Briscoe's biography on the Texas house site says he is "a Conservative Republican who supports limited government, less regulation, increased transparency, the value of life, and traditional family values."
The political action committee for Texas Right to Life endorsed Cain in February 2016 and again in 2018 both for the primary and general election, and called him a "pro-life hero" in 2017. After winning his first term, in February 2017 Cain introduced a "heartbeat" bill, or a ban on abortion once fetal cardiac activity is detected, which can occur before many people know they're pregnant. Cain said in a statement about the bill, HB 1500, that "As State Representative, I am committed to making Texas the safest place in America for the unborn child."
Cain made Texas Monthly’s list of the 10 worst legislators in the state in 2017. The magazine typically doesn't include freshman lawmakers on the list because they're still learning the ropes, "but he left us little choice." They went on to cite Cain’s “uninformed and belligerent performance.”

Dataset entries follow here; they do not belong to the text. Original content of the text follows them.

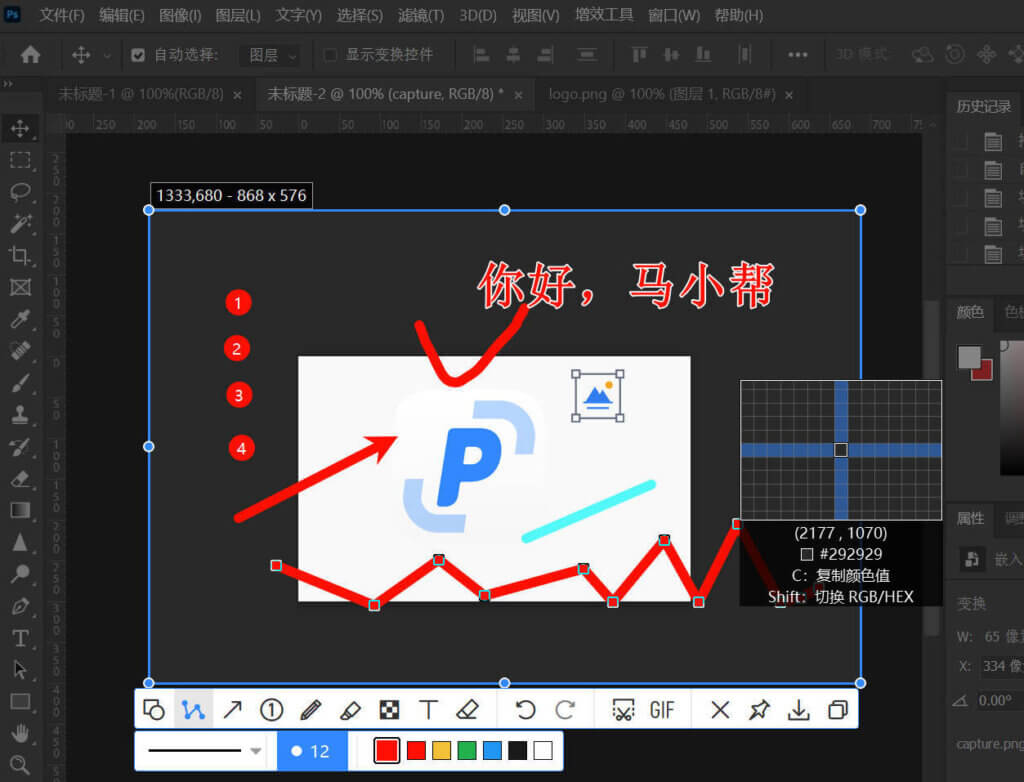
Task: Select the arrow annotation tool
Action: point(232,710)

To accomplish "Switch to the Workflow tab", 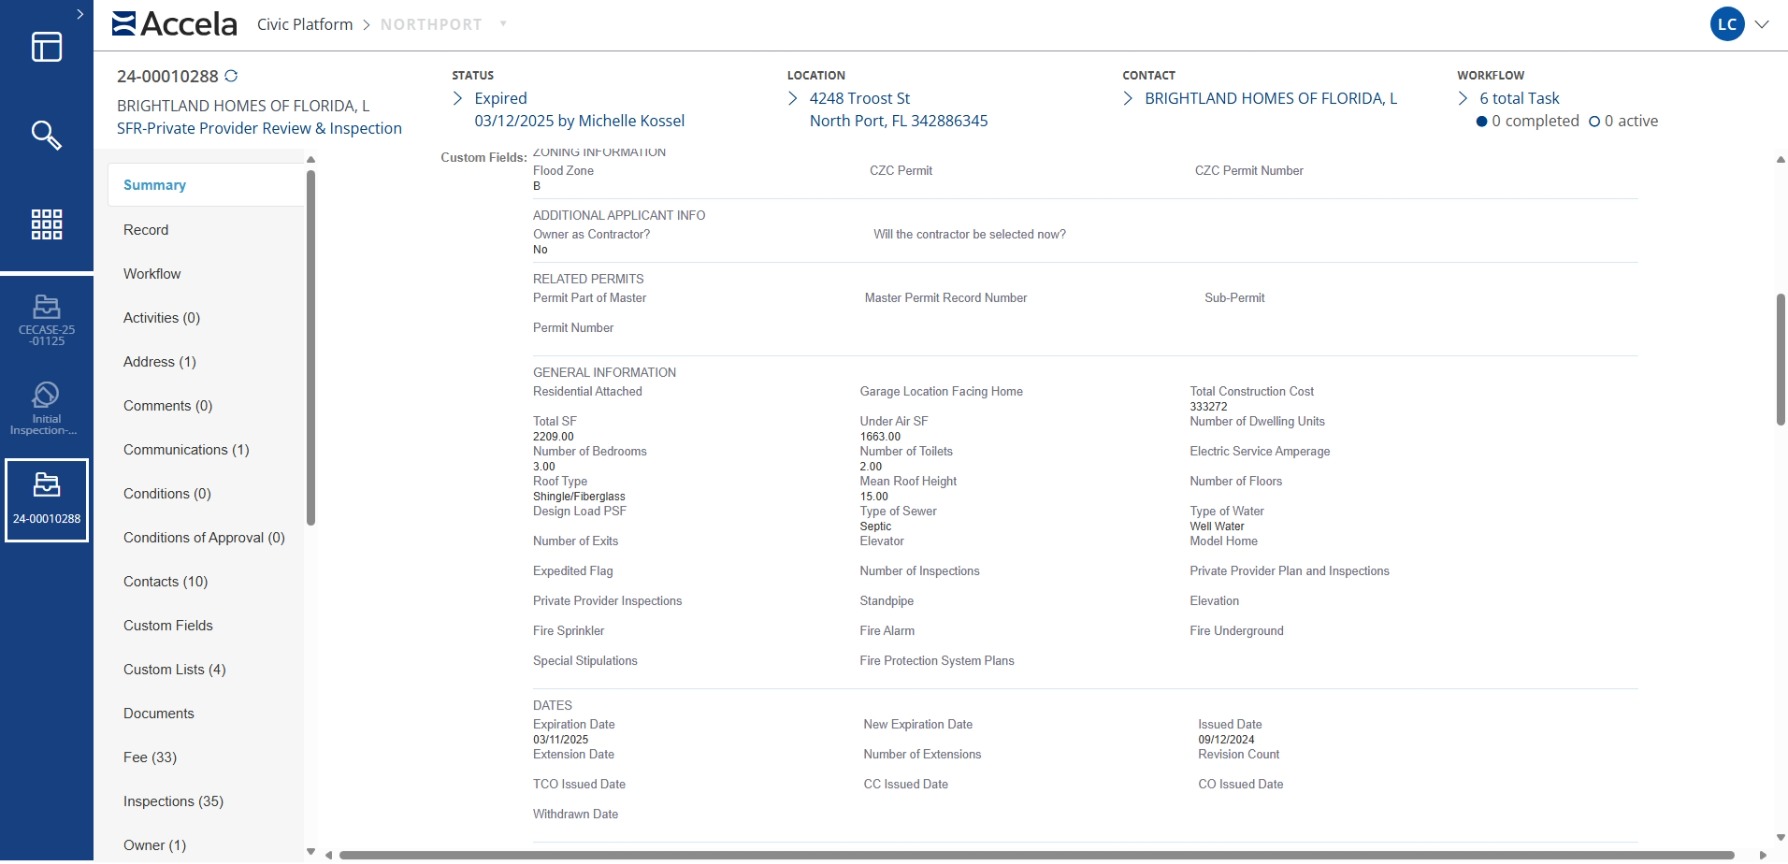I will tap(152, 274).
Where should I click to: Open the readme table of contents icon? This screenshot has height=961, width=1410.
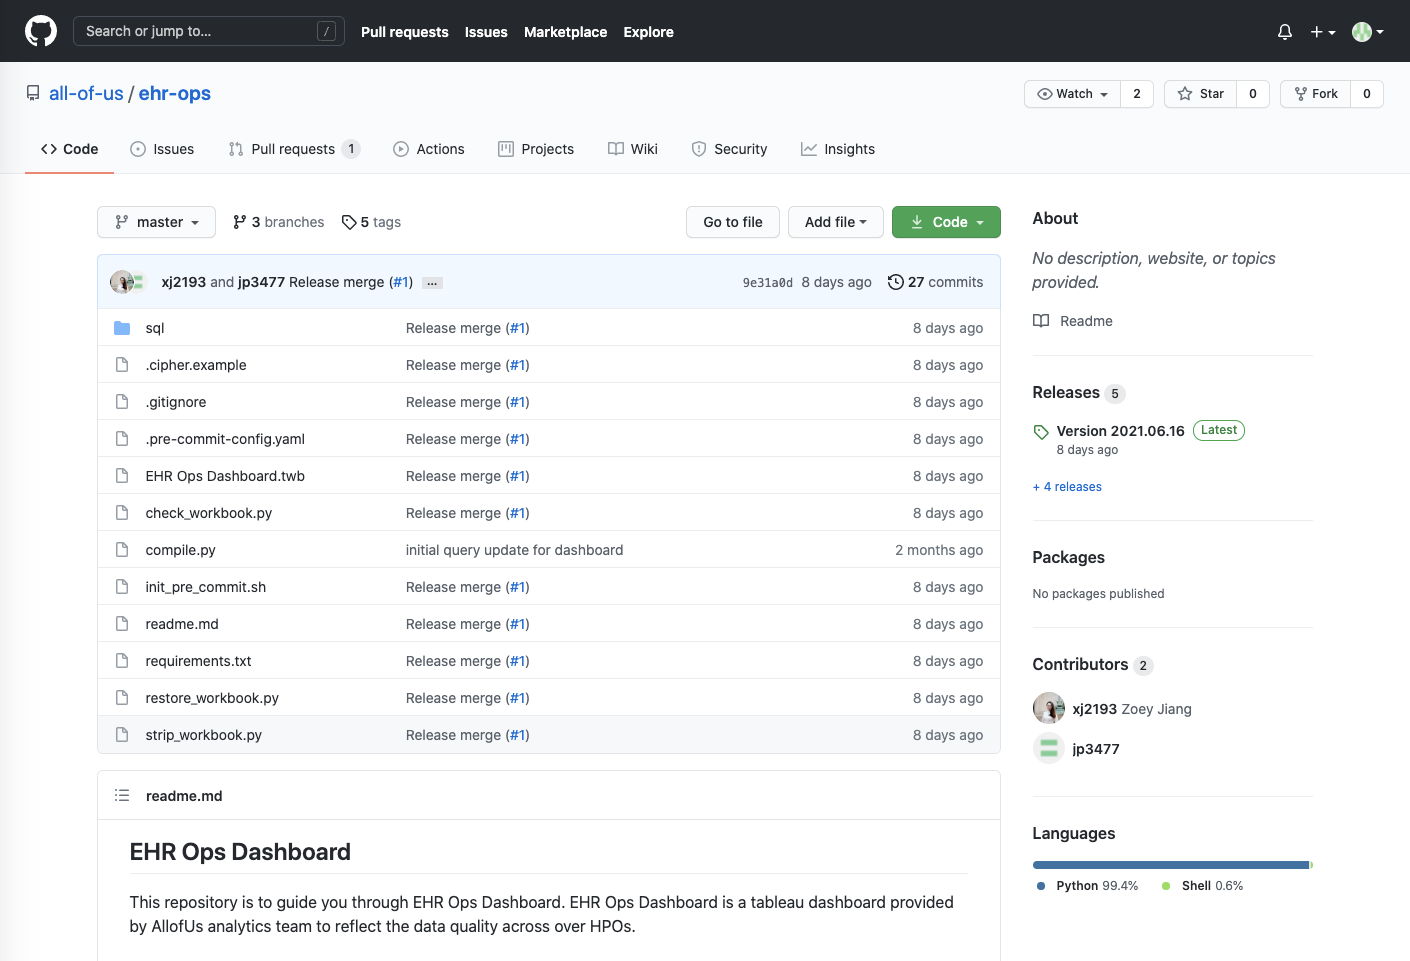tap(122, 796)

Cain is no stranger to controversy: In June 2018, he was kicked out of the state Democratic convention after he appeared to bring a gun to the event. Earlier this week he suggested that the entire city of Austin, Texas, be abolished after the city council voted to fund abortion access, but not the procedure itself.
Neither Cain nor Texas Right to Life responded to VICE's requests for comment by publication time.